Que risque le propriétaire des chiens tueurs ?

Par • Mis à jour le 20/04/2018 - 12:45

Le propriétaire des chiens qui ont attaqué un septuagénaire mercredi au Gosier, est toujours auditionné par les services de police. L’homme ne serait pas en règle concernant la détention de tels animaux. Rappelons que la victime est finalement décédée depuis, des suites de ses blessures. Que risquent le propriétaire et ses bêtes ? Le point sur l’enquête.

    Que risque le propriétaire des chiens tueurs ?

Ce vendredi matin, le suspect était toujours en garde à vue au commissariat central, une audition qui se prolongera au moins jusqu’à ce soir avec à l'issue un éventuel déferrement. Les enquêteurs procèdent à des vérifications d’ordre administratif. L’individu ne disposerait pas d’autorisation pour la détention de ses chiens même si lui indique les avoir déclaré, 8 au total saisis chez lui. Par ailleurs, les policiers se posent aussi des questions sur les conditions matérielles et l’enclos d’où se seraient échappées les bêtes. Apparemment, les normes de sécurité en la matière laisseraient les agents dubitatifs.

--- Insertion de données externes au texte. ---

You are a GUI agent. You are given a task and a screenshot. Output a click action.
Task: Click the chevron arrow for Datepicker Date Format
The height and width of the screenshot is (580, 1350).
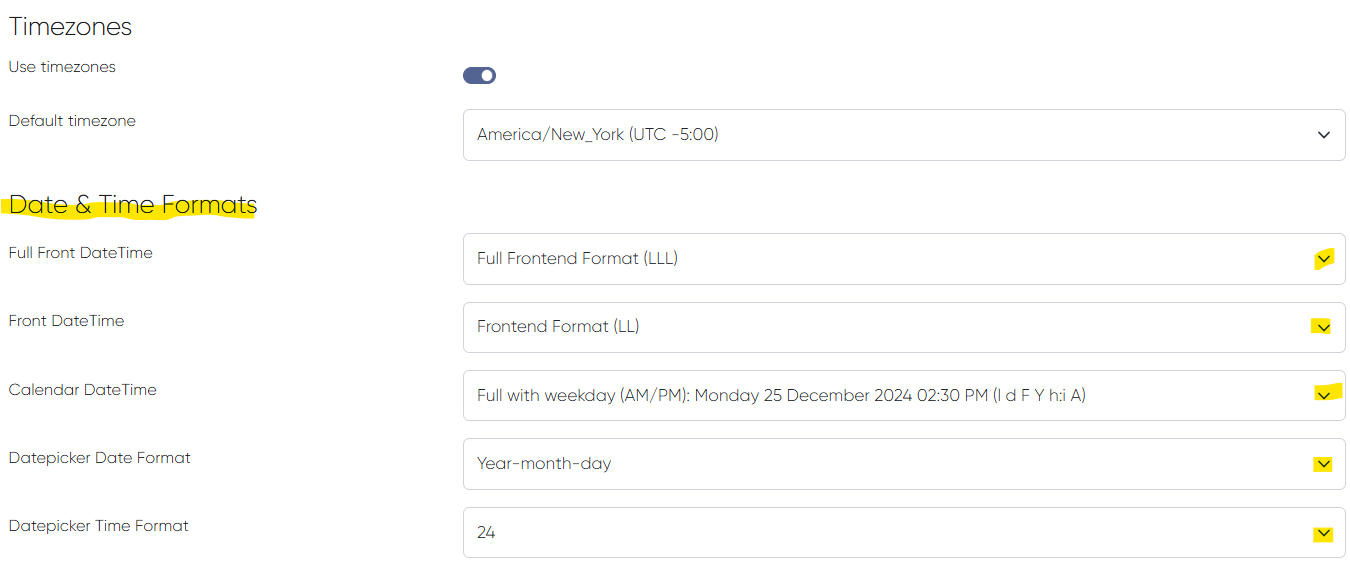[x=1323, y=464]
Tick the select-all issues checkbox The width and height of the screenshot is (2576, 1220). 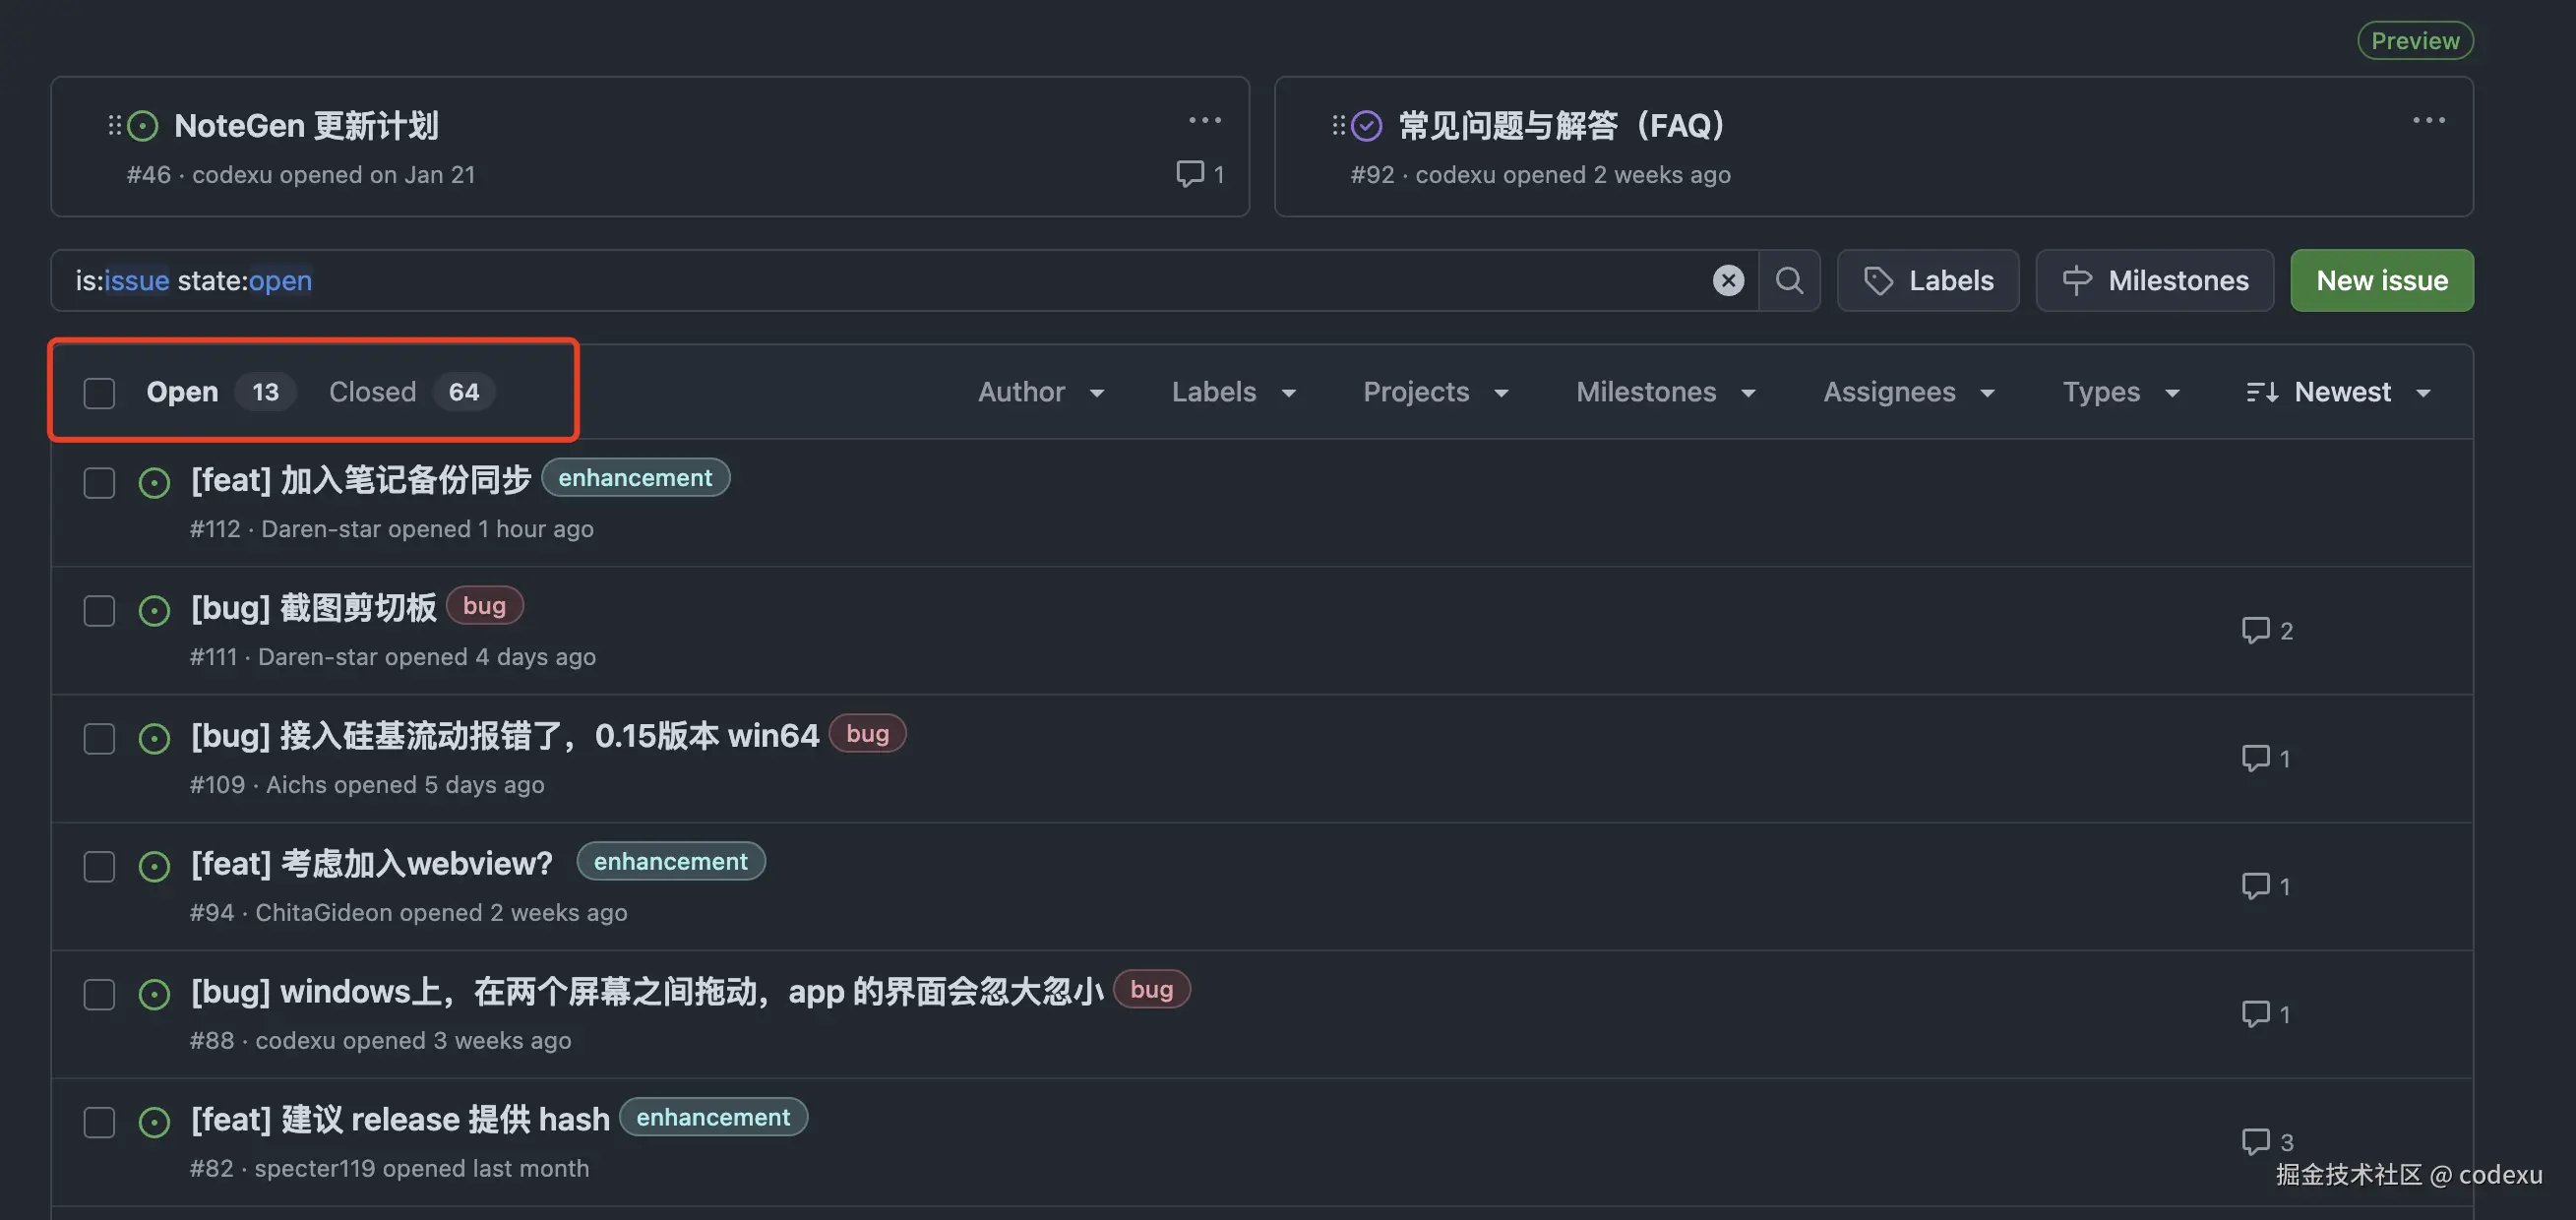click(x=99, y=392)
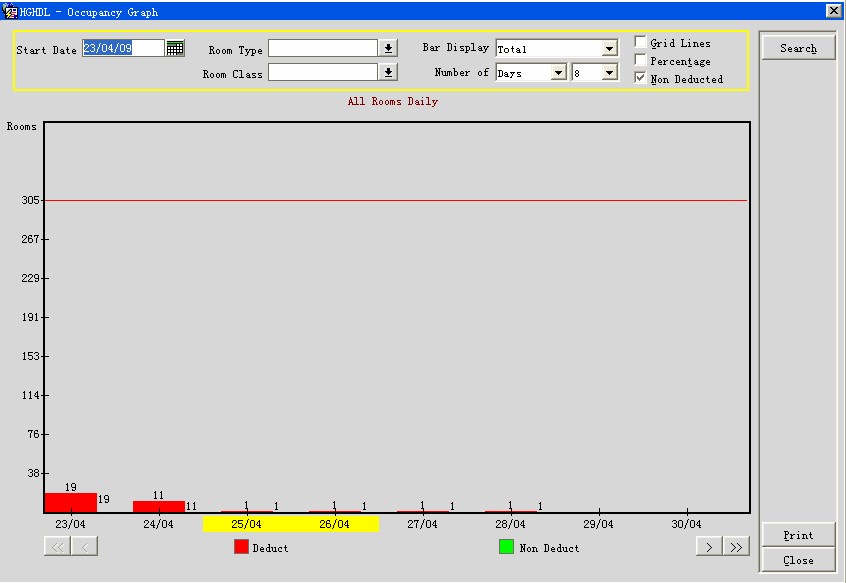Expand the Room Type dropdown list

[389, 48]
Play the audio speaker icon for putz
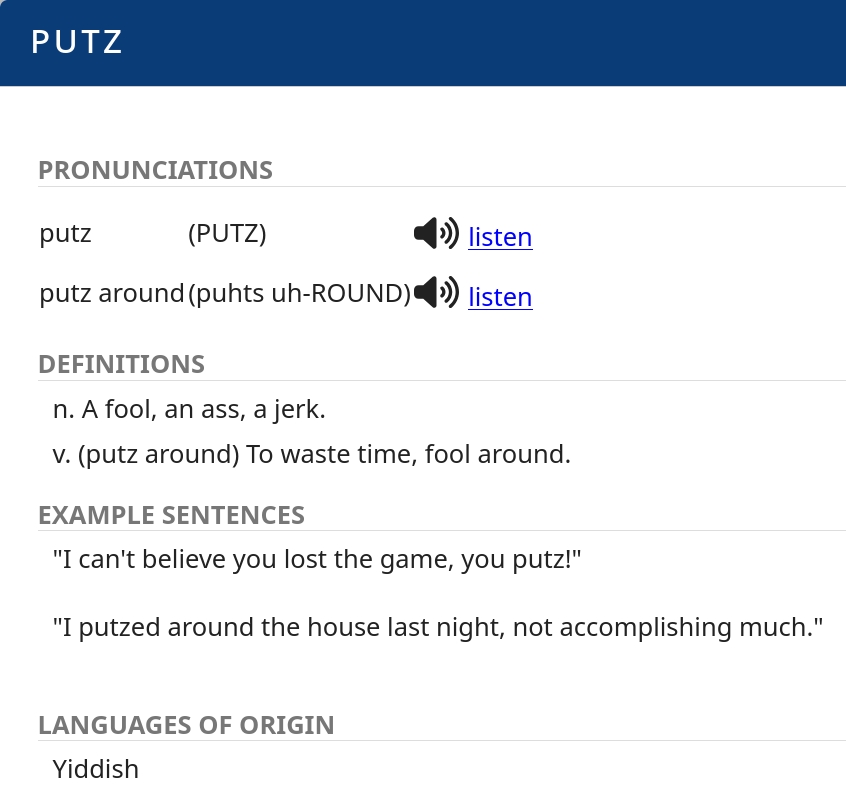Screen dimensions: 846x797 [436, 234]
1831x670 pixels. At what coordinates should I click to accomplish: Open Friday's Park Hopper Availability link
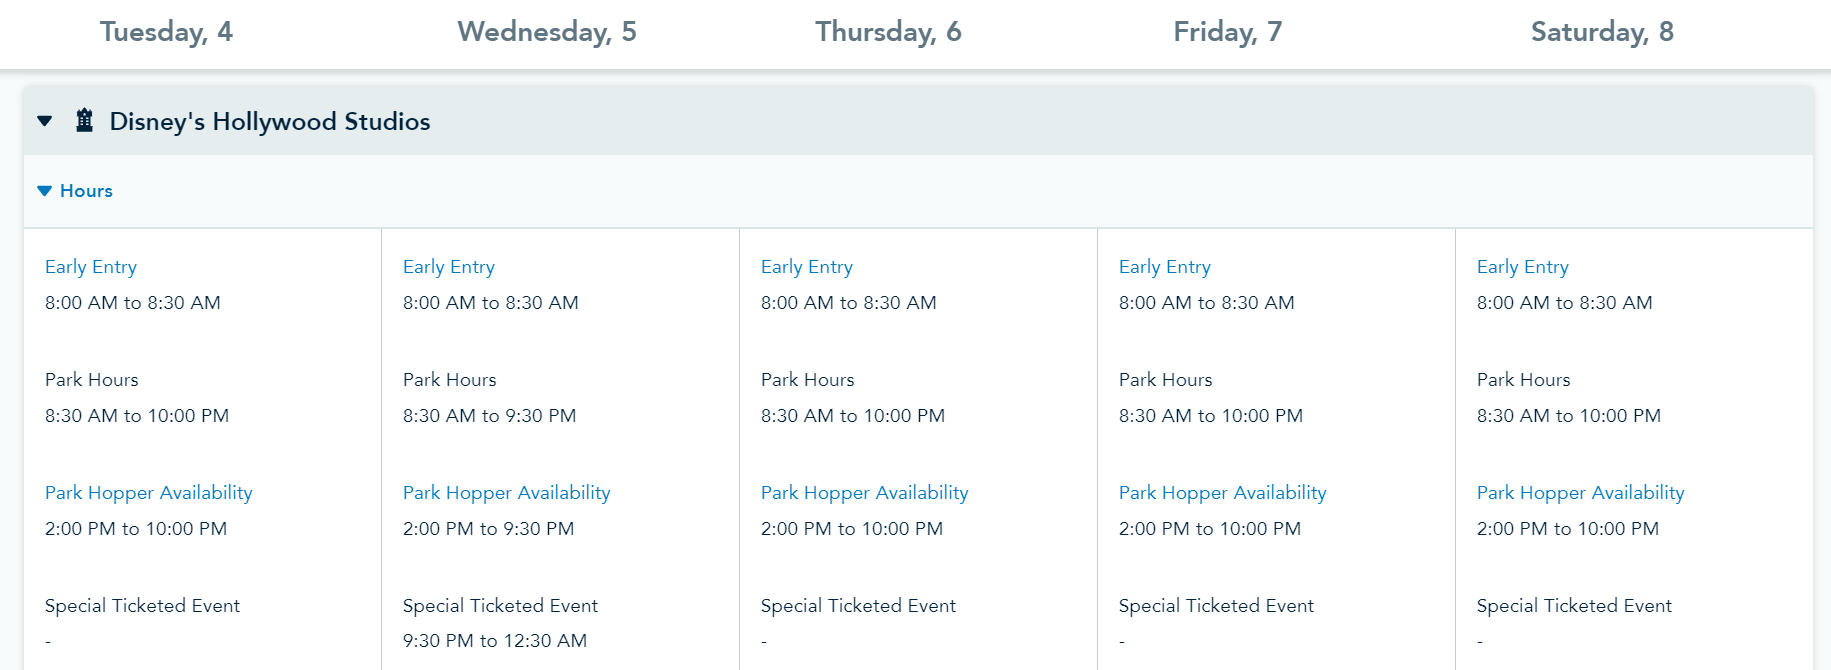pyautogui.click(x=1223, y=493)
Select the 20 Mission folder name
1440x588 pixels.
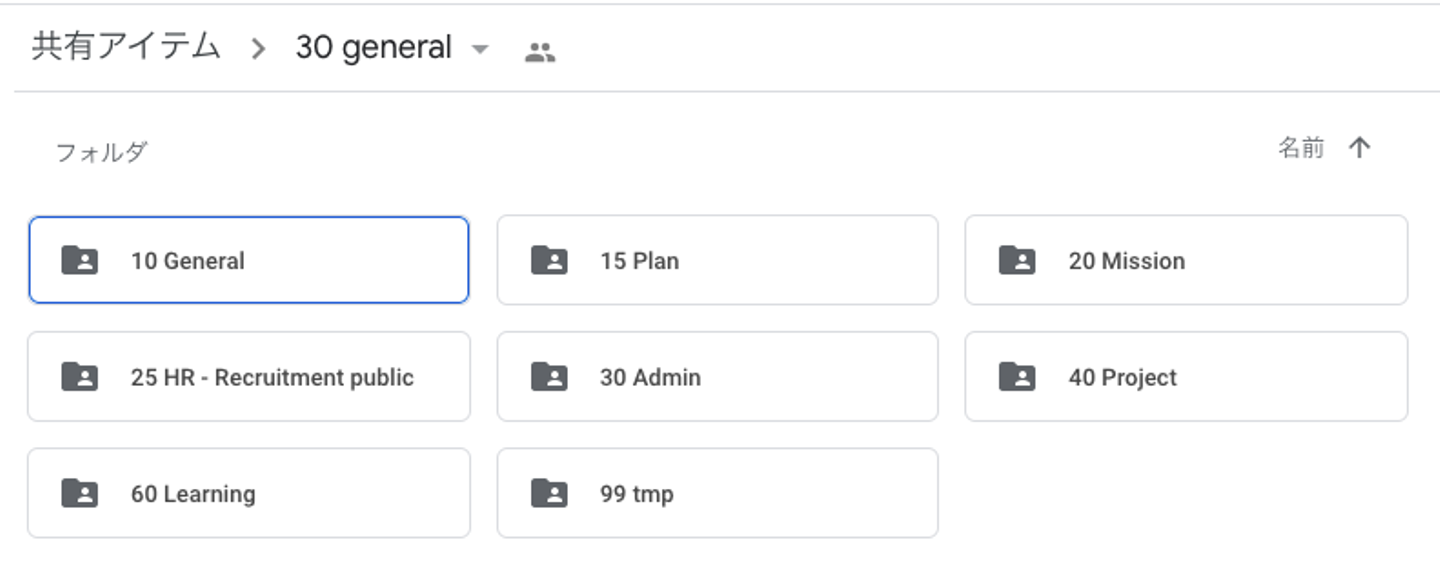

Absent au moment des faits

Lorsque le drame s’est produit, le propriétaire n’était pas présent mais au travail, il est en effet gérant d’une salle de sport à Jarry. La victime, Célestin Moueza âgé de 74 ans qui vivait dans une case à proximité se promenait, lorsqu’il a été attaqué par un puis deux American Staffordshire. Grièvement blessé au visage, l’homme avait été évacué dans un état critique avant de succomber hier en fin de journée des suites de ses morsures.

Risque de prison

Les investigations se poursuivent, on parle désormais d’homicide involontaire résultant de l’agression par un chien. Une infraction prévue par le code pénale qui fait encourir 5 ans de prison au maître. Mais circonstances aggravantes en l’espèce, s’il s’avère après vérification que la réglementation stricte n’a pas été respectée, la peine prévue peut aller jusqu’à 7 années et 100.000€ d’amende. Quant aux chiens impliqués dans l’agression, ils feront obligatoirement l’objet d’une euthanasie par les autorités.